Output the data below exactly.

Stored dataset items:
Content starts

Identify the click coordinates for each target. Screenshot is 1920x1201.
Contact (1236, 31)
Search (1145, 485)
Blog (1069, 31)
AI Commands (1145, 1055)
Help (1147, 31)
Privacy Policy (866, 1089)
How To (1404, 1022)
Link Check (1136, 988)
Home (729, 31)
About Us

Content ends

Response to the exercise
Identify the click coordinates for each target. Screenshot is 1920x1201.
Contact (1236, 31)
Search (1145, 485)
Blog (1069, 31)
AI Commands (1145, 1055)
Help (1147, 31)
Privacy Policy (866, 1089)
How To (1404, 1022)
Link Check (1136, 988)
Home (729, 31)
About Us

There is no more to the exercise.